**What to do:** Reproduce word for word the rows from the first line through the line containing "The image size is (2420, 1512).", with both ends included.

--------------------

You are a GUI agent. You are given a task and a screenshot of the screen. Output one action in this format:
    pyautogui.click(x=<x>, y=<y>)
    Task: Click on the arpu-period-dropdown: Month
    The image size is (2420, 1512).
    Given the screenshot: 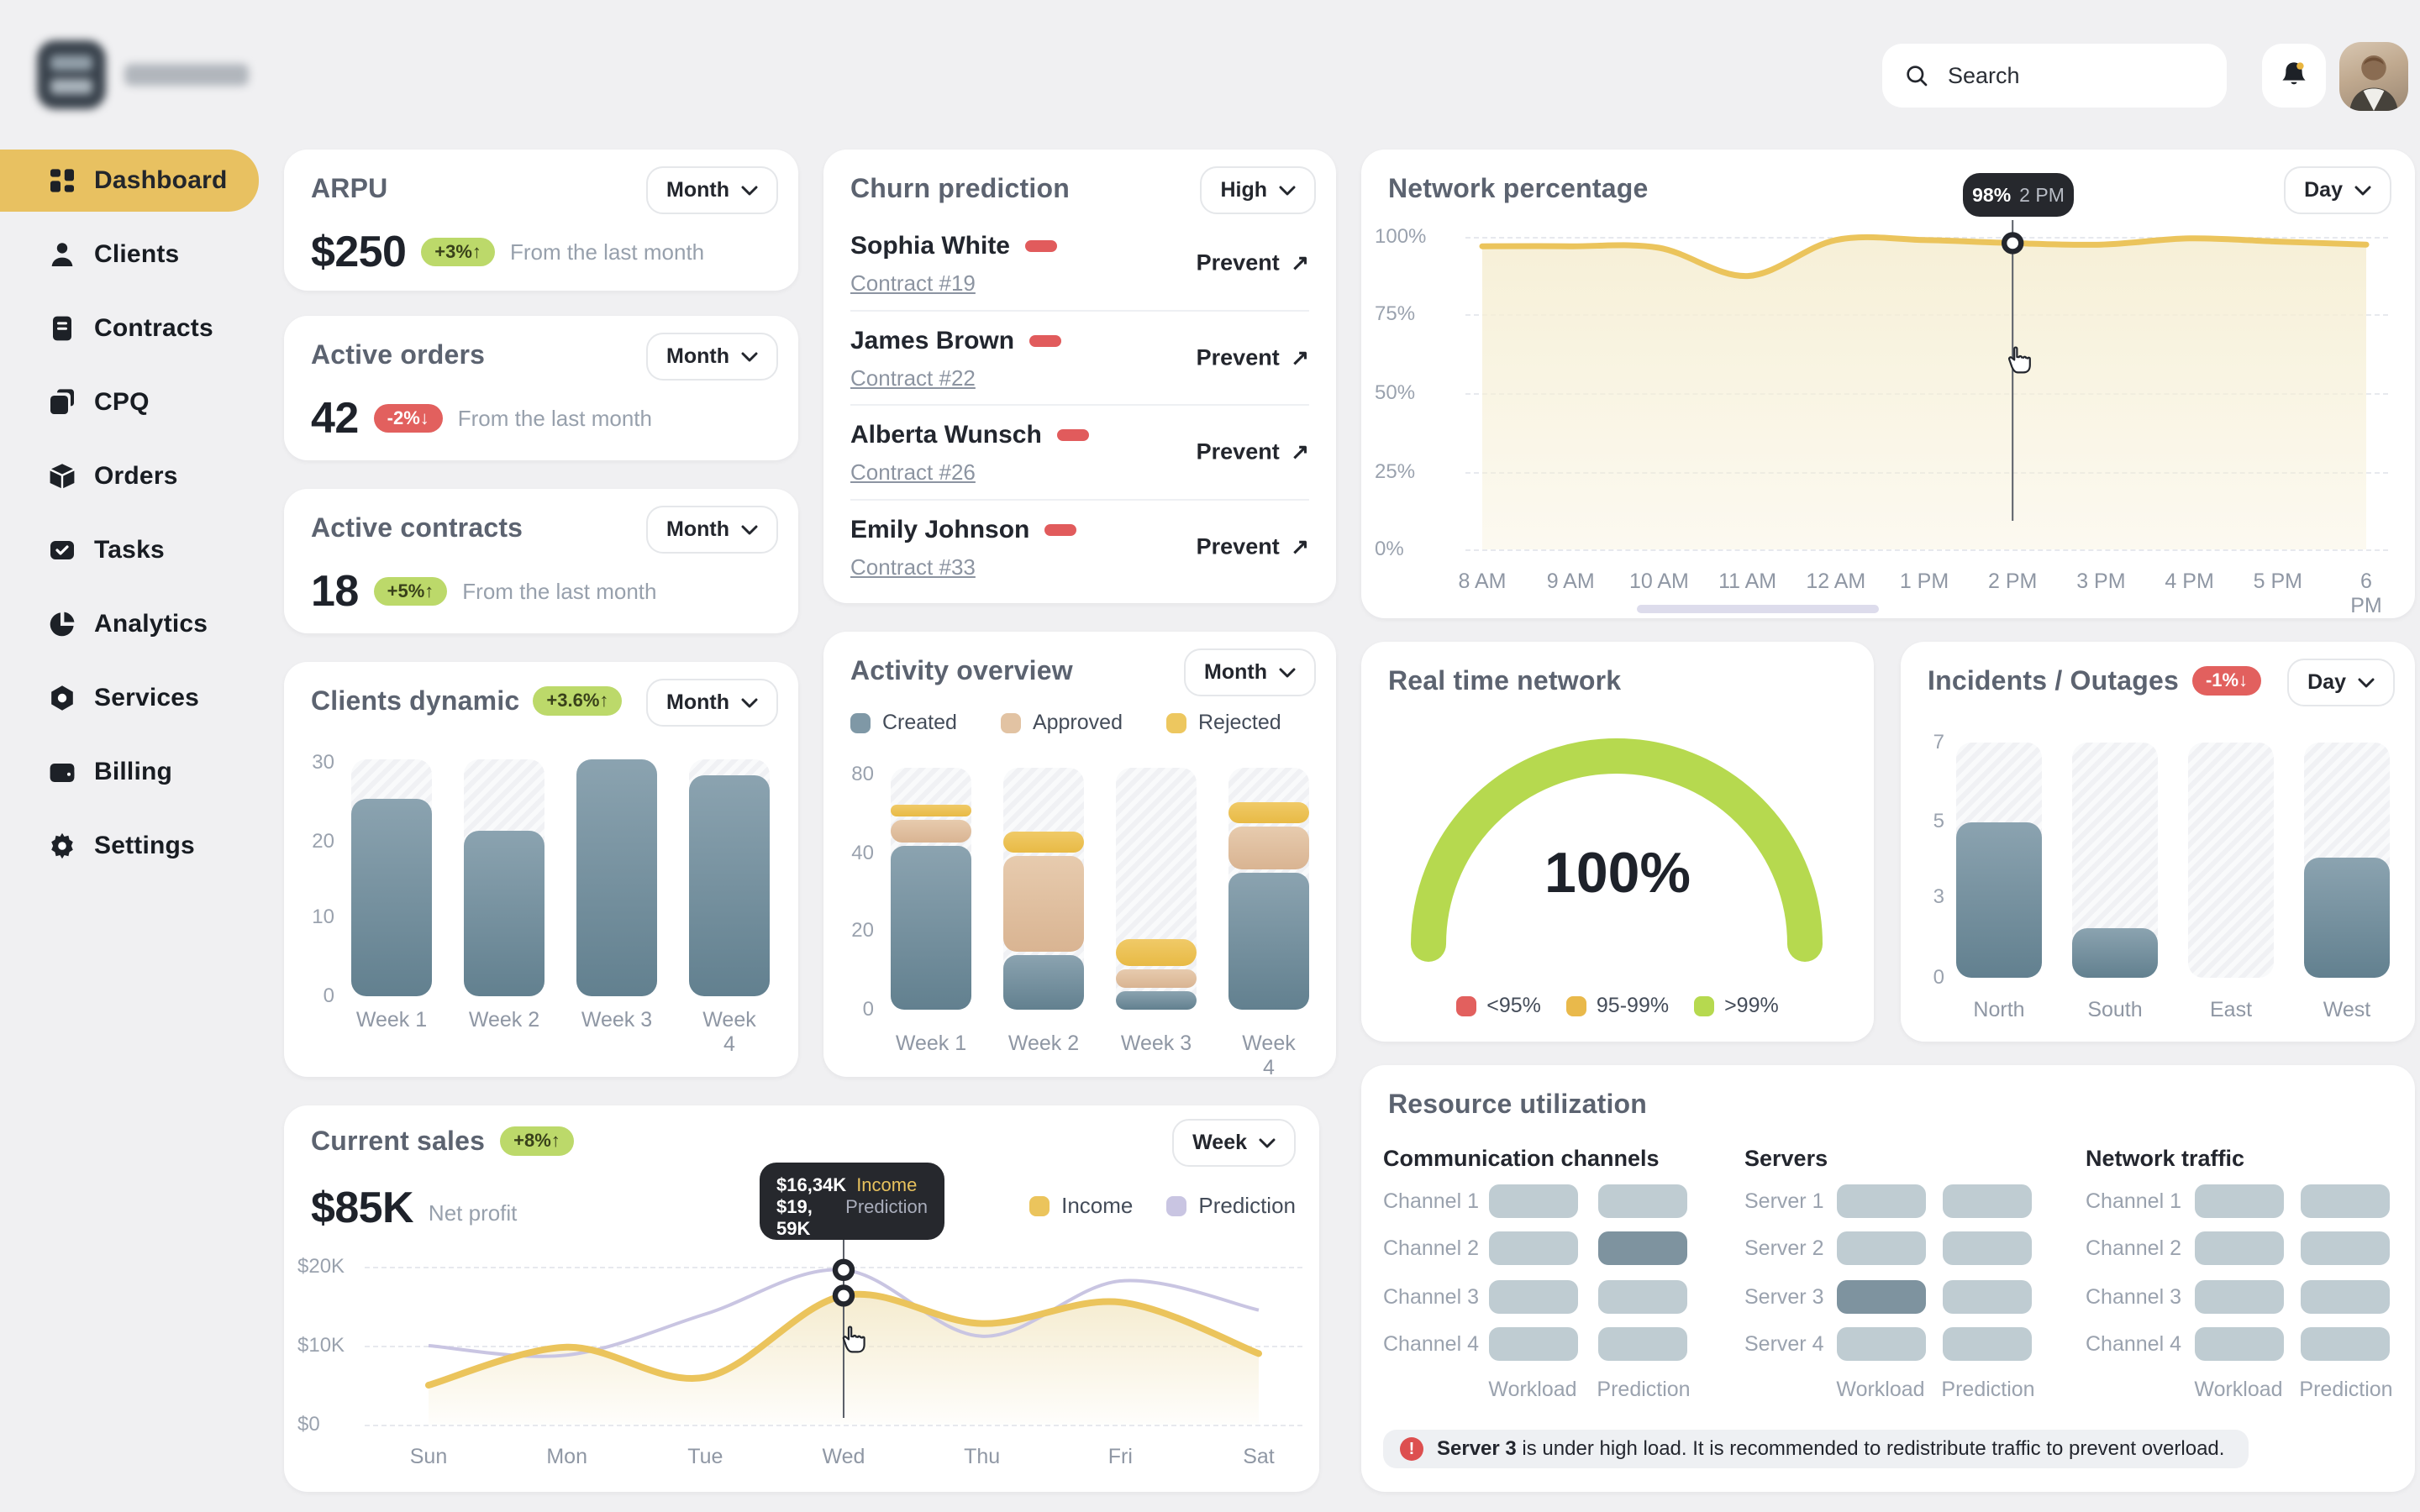 What is the action you would take?
    pyautogui.click(x=712, y=190)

--------------------

**Output of the task:**
You are a GUI agent. You are given a task and a screenshot of the screen. Output one action in this format:
    pyautogui.click(x=<x>, y=<y>)
    Task: Click on the arpu-period-dropdown: Month
    The image size is (2420, 1512).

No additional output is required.